OMRF has received a pair of grants totaling almost $600,000 from the Lupus Research Alliance to study lupus in different ethnic groups.
OMRF scientists Joel Guthridge, Ph.D., and Patrick Gaffney, M.D., each received independent 2-year grants from the LRA, which partnered with pharmaceutical company Bristol Myers Squibb for the joint funding initiative. The program aims to improve treatments for lupus and to discover advancements that will lead to a cure.
Lupus occurs when the immune system becomes unbalanced and can affect the skin, kidneys, lungs, joints and cardiovascular system. The disease primarily strikes women and disproportionately affects African Americans, American Indians and Latinos.
Guthridge’s project focuses on developing a data analysis strategy to predict which patients will respond best to particular therapies, as well as identifying how lupus impacts diverse populations differently.

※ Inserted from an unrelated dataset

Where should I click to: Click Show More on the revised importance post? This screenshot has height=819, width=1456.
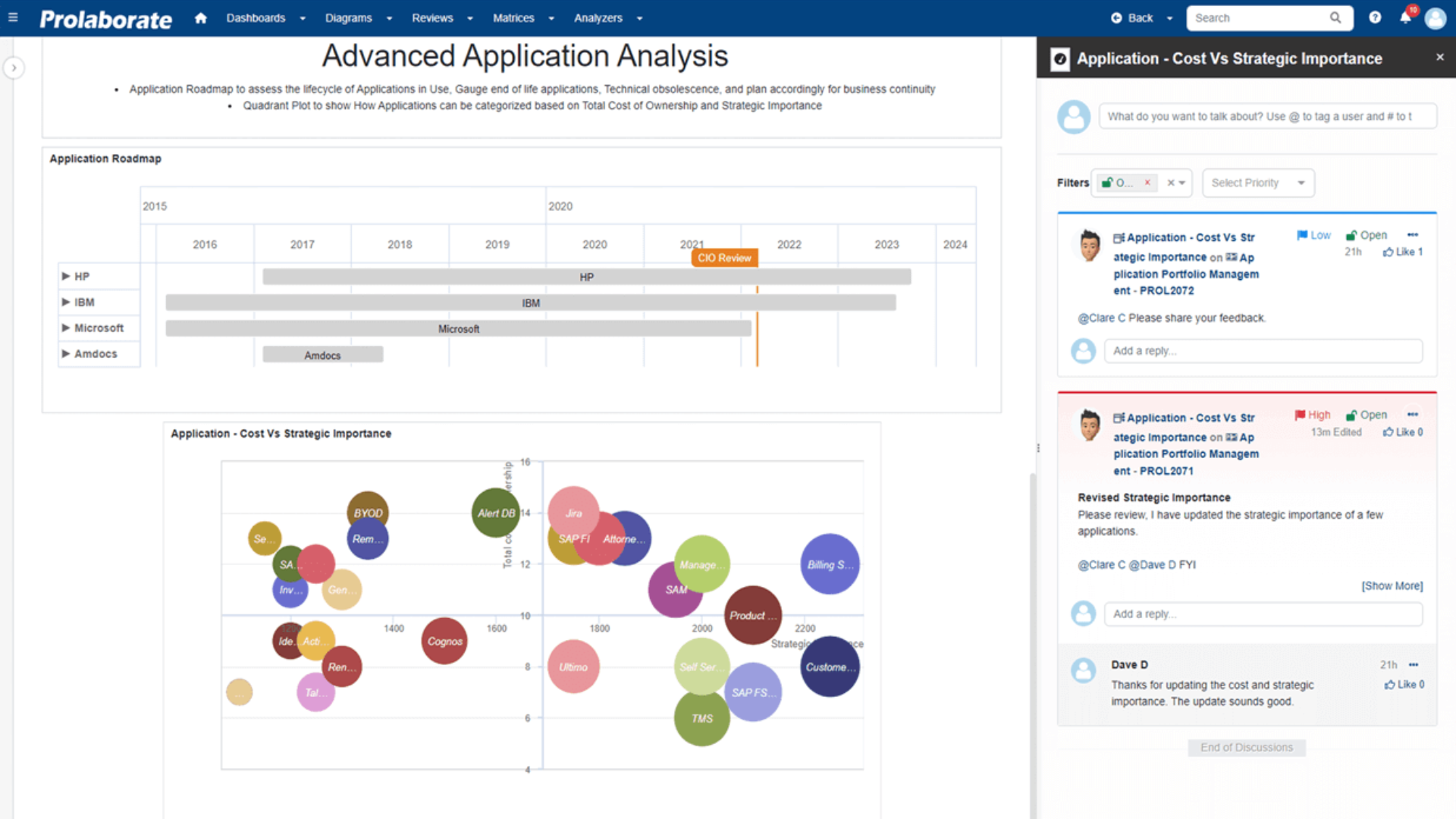[1392, 585]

Because the disease presents in varying ways across patient populations, choosing effective treatment strategies poses a significant challenge.

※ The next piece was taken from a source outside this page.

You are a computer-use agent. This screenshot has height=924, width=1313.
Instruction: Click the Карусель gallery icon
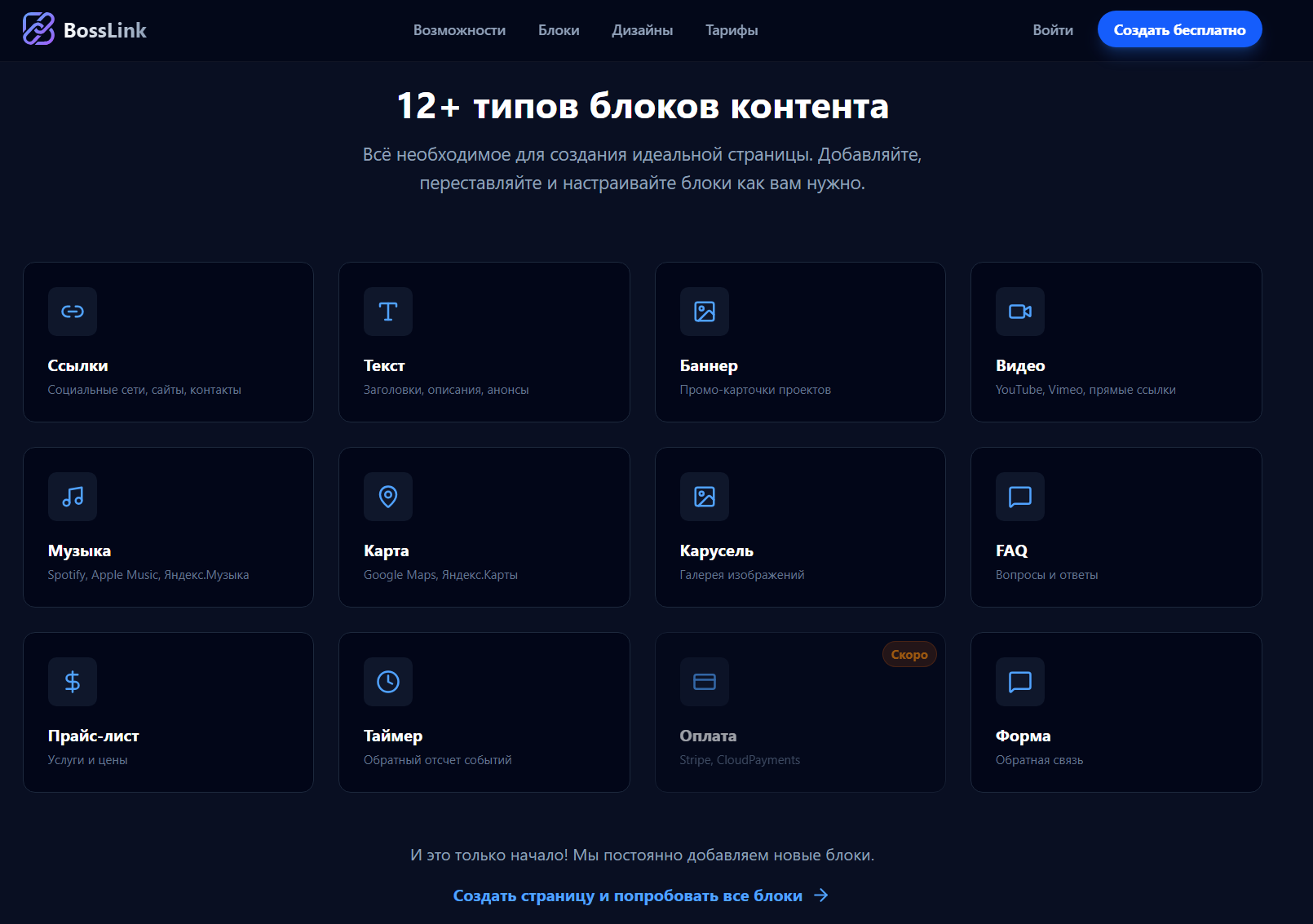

“We will integrate patient data we’ve already collected with a new evaluation method, comparing patient groups who are responsive—or not—to treatment,” said Guthridge, a scientist in OMRF’s Arthritis and Clinical Immunology Research Program. Using a repository of medical information and biological samples, he’ll work with OMRF colleague Joan Merrill, M.D., to predict individual lupus patients’ responses to immune-modifying therapies.
“Dr. Guthridge’s work has the potential to set the stage for a more personalized, and thus more effective, approach to treating lupus patients,” said LRA Chief Scientific Officer Teodara Staeva, Ph.D.
Gaffney, who holds the J.G. Puterbaugh Chair in Medical Research at OMRF, is looking into gene regulation and how it affects race-dependent features of lupus.
“We’ve conducted a similar study with samples collected from European American lupus patients and healthy controls,” said Gaffney. “This award will allow us to focus on African American patients and controls, and we can then compare these data to identify differences that contribute to the striking racial disparities of lupus.”
Staeva said understanding these differences on a genetic level is key to understanding the racial disparities in the disease.
“Given the profound burden of disease faced by Black, Hispanic and Asian people living with lupus, Dr. Gaffney’s work will have a profound impact on our understanding of treating the most vulnerable populations with lupus,” she said.
The National Institutes of Health has designated OMRF as one of only 10 Autoimmunity Centers of Excellence nationwide for its research on lupus and other autoimmune illnesses. The LRA is the world’s leading private funder of lupus research.